If cigarettes were more expensive, young people would find other things to spend their money on, says Dr Yussuf Saloojee.
Johannesburg - On World No Tobacco Day on Saturday, the World Health Organisation (WHO) called on governments to raise tobacco taxes to reduce its use and save lives.
Higher taxes are effective in encouraging the young not to start, or to quit. When the products are cheap, youngsters can afford to buy them, but when they are expensive they can find better ways to spend their money.
The World Bank advises that increasing excise taxes on tobacco products is the most cost-effective control measure available to governments. Higher taxes increase government revenues and reduce consumption.
Despite this, tobacco tax rates are comparatively low in South Africa. The WHO recommends that taxes should equal 70 percent of the retail price of cigarettes and the World Bank that it should be between 66 and 80 percent.
The tobacco tax rate in this country is below these recommendations – at 52 percent.
There is room to increase tobacco excise tax rates and this will result in higher tax revenues for the government and lower smoking rates.
Opposition to tobacco tax increases is based on the fear that tax increases will fuel smuggling. The link between the illicit trade in tobacco and excise tax rates is at best weak. Countries with high tax rates often have lower levels of smuggling than countries with low tax levels.

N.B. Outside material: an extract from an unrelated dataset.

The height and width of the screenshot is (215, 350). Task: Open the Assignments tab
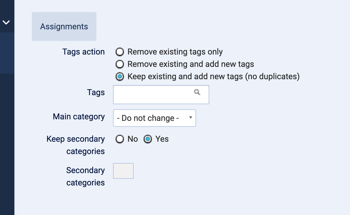[x=64, y=26]
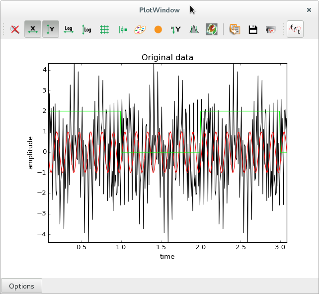Click the print plot icon

(270, 29)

In the past decade, smuggling has increased in South Africa despite the Treasury’s conservative tobacco excise tax policy. By contrast, in the UK – where the tax level is between 77 to 88 percent of the retail price – smuggling has decreased because of strong enforcement policies. Smoking among children has also declined.
World No Tobacco Day is an appropriate occasion for the Health and Finance ministries to review tobacco excise tax policy and bring it into line with the WHO’s recommendations.
- Between 1993 and 2009 in South Africa, real (inflation adjusted) excise taxes increased by 378 percent, government tobacco excise revenue by 220 percent, tobacco industry revenue by 69 percent and the number of smokers fell by 33 percent.
- The WHO estimates that the global tobacco epidemic kills nearly six million people each year, of which more than 600 000 are non-smokers dying from breathing second-hand smoke. Unless urgent action is taken, the epidemic will kill more than eight million people every year by 2030.
- The Medical Research Council of South Africa estimates that cigarette smoking killed 45 000 South Africans in 2000.